Copy the listing below again, changing every "Where should I click to" to "What should I click to" and leaving everything else untouched.

***** Available records *****

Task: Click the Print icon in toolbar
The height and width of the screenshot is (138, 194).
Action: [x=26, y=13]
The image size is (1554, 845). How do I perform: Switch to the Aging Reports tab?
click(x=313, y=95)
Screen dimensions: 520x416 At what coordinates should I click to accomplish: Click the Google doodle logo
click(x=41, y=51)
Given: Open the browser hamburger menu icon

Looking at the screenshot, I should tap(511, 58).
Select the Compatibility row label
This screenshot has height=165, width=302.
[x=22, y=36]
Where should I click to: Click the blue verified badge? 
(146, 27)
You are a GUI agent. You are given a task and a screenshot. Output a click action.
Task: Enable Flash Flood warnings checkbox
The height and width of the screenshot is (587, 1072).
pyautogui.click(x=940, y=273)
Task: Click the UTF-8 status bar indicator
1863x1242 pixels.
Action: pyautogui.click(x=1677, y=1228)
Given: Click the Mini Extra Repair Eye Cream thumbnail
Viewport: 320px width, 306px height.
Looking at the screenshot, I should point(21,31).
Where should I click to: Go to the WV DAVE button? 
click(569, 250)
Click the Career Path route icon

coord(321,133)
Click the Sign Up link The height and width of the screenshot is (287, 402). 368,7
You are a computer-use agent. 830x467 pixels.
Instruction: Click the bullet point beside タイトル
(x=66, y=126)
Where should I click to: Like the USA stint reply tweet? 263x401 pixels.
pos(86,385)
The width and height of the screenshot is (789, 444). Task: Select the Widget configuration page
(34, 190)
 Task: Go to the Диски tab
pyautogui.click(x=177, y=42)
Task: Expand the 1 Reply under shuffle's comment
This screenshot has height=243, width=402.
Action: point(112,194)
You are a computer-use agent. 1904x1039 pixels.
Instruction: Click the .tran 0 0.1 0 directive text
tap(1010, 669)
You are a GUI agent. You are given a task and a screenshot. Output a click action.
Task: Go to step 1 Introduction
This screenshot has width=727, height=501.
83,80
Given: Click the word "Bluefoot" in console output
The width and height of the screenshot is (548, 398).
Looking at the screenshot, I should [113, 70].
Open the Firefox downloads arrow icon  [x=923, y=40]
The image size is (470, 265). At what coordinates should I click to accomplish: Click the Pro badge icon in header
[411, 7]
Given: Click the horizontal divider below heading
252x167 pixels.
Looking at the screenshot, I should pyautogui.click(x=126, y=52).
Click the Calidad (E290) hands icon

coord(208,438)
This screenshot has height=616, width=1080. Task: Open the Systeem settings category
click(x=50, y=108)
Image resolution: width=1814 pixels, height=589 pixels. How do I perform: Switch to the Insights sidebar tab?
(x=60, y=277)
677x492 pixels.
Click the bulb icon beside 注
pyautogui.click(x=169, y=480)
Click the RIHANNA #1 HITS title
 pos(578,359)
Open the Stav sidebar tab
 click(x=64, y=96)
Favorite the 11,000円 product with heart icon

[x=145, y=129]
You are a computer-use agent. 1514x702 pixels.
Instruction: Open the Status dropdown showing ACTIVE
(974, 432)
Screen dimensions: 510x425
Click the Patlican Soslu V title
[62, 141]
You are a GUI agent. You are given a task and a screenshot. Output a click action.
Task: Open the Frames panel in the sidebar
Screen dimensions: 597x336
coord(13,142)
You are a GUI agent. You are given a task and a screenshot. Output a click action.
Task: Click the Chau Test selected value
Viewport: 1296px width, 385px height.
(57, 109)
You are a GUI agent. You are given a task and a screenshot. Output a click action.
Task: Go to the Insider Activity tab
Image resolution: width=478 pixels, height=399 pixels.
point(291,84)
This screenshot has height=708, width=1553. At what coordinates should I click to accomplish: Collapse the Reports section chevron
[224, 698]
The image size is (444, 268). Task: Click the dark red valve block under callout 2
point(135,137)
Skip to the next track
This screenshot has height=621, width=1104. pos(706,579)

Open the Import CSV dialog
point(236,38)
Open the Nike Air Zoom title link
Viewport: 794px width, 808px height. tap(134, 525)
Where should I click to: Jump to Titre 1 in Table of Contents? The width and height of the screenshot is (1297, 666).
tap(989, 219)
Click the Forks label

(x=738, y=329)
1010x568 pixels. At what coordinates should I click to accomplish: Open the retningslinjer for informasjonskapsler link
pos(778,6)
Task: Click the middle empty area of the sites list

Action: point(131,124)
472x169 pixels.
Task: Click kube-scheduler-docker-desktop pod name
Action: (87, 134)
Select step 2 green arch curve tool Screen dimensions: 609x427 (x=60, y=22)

*****

Response:
Task: Click the Print icon in toolbar
The height and width of the screenshot is (138, 194).
Action: [x=26, y=13]
The image size is (1554, 845). How do I perform: Switch to the Aging Reports tab?
click(x=313, y=95)
Screen dimensions: 520x416 At what coordinates should I click to accomplish: Click the Google doodle logo
click(x=41, y=51)
Given: Open the browser hamburger menu icon

Looking at the screenshot, I should tap(511, 58).
Select the Compatibility row label
This screenshot has height=165, width=302.
[x=22, y=36]
What should I click to: Click the blue verified badge? 
(146, 27)
You are a GUI agent. You are given a task and a screenshot. Output a click action.
Task: Enable Flash Flood warnings checkbox
The height and width of the screenshot is (587, 1072).
pyautogui.click(x=940, y=273)
Task: Click the UTF-8 status bar indicator
1863x1242 pixels.
Action: pyautogui.click(x=1677, y=1228)
Given: Click the Mini Extra Repair Eye Cream thumbnail
Viewport: 320px width, 306px height.
Looking at the screenshot, I should point(21,31).
What should I click to: Go to the WV DAVE button? 
click(569, 250)
Click the Career Path route icon

coord(321,133)
Click the Sign Up link The height and width of the screenshot is (287, 402). 368,7
You are a computer-use agent. 830x467 pixels.
Instruction: Click the bullet point beside タイトル
(x=66, y=126)
What should I click to: Like the USA stint reply tweet? 263x401 pixels.
pos(86,385)
The width and height of the screenshot is (789, 444). Task: Select the Widget configuration page
(34, 190)
 Task: Go to the Диски tab
pyautogui.click(x=177, y=42)
Task: Expand the 1 Reply under shuffle's comment
This screenshot has height=243, width=402.
Action: point(112,194)
You are a computer-use agent. 1904x1039 pixels.
Instruction: Click the .tran 0 0.1 0 directive text
tap(1010, 669)
You are a GUI agent. You are given a task and a screenshot. Output a click action.
Task: Go to step 1 Introduction
This screenshot has width=727, height=501.
83,80
Given: Click the word "Bluefoot" in console output
The width and height of the screenshot is (548, 398).
Looking at the screenshot, I should [113, 70].
Open the Firefox downloads arrow icon  [x=923, y=40]
The image size is (470, 265). At what coordinates should I click to accomplish: Click the Pro badge icon in header
[411, 7]
Given: Click the horizontal divider below heading
252x167 pixels.
Looking at the screenshot, I should pyautogui.click(x=126, y=52).
Click the Calidad (E290) hands icon

coord(208,438)
This screenshot has height=616, width=1080. Task: Open the Systeem settings category
click(x=50, y=108)
Image resolution: width=1814 pixels, height=589 pixels. How do I perform: Switch to the Insights sidebar tab?
(x=60, y=277)
677x492 pixels.
Click the bulb icon beside 注
pyautogui.click(x=169, y=480)
Click the RIHANNA #1 HITS title
 pos(578,359)
Open the Stav sidebar tab
 click(x=64, y=96)
Favorite the 11,000円 product with heart icon

[x=145, y=129]
You are a computer-use agent. 1514x702 pixels.
Instruction: Open the Status dropdown showing ACTIVE
(974, 432)
Screen dimensions: 510x425
Click the Patlican Soslu V title
[62, 141]
You are a GUI agent. You are given a task and a screenshot. Output a click action.
Task: Open the Frames panel in the sidebar
Screen dimensions: 597x336
coord(13,142)
You are a GUI agent. You are given a task and a screenshot. Output a click action.
Task: Click the Chau Test selected value
Viewport: 1296px width, 385px height.
(57, 109)
You are a GUI agent. You are given a task and a screenshot. Output a click action.
Task: Go to the Insider Activity tab
Image resolution: width=478 pixels, height=399 pixels.
point(291,84)
This screenshot has height=708, width=1553. At what coordinates should I click to accomplish: Collapse the Reports section chevron
[224, 698]
The image size is (444, 268). Task: Click the dark red valve block under callout 2
point(135,137)
Skip to the next track
This screenshot has height=621, width=1104. pos(706,579)

Open the Import CSV dialog
point(236,38)
Open the Nike Air Zoom title link
Viewport: 794px width, 808px height. tap(134, 525)
What should I click to: Jump to Titre 1 in Table of Contents? The width and height of the screenshot is (1297, 666).
tap(989, 219)
Click the Forks label

(x=738, y=329)
1010x568 pixels. At what coordinates should I click to accomplish: Open the retningslinjer for informasjonskapsler link
pos(778,6)
Task: Click the middle empty area of the sites list

Action: point(131,124)
472x169 pixels.
Task: Click kube-scheduler-docker-desktop pod name
Action: (87, 134)
Select step 2 green arch curve tool Screen dimensions: 609x427 (x=60, y=22)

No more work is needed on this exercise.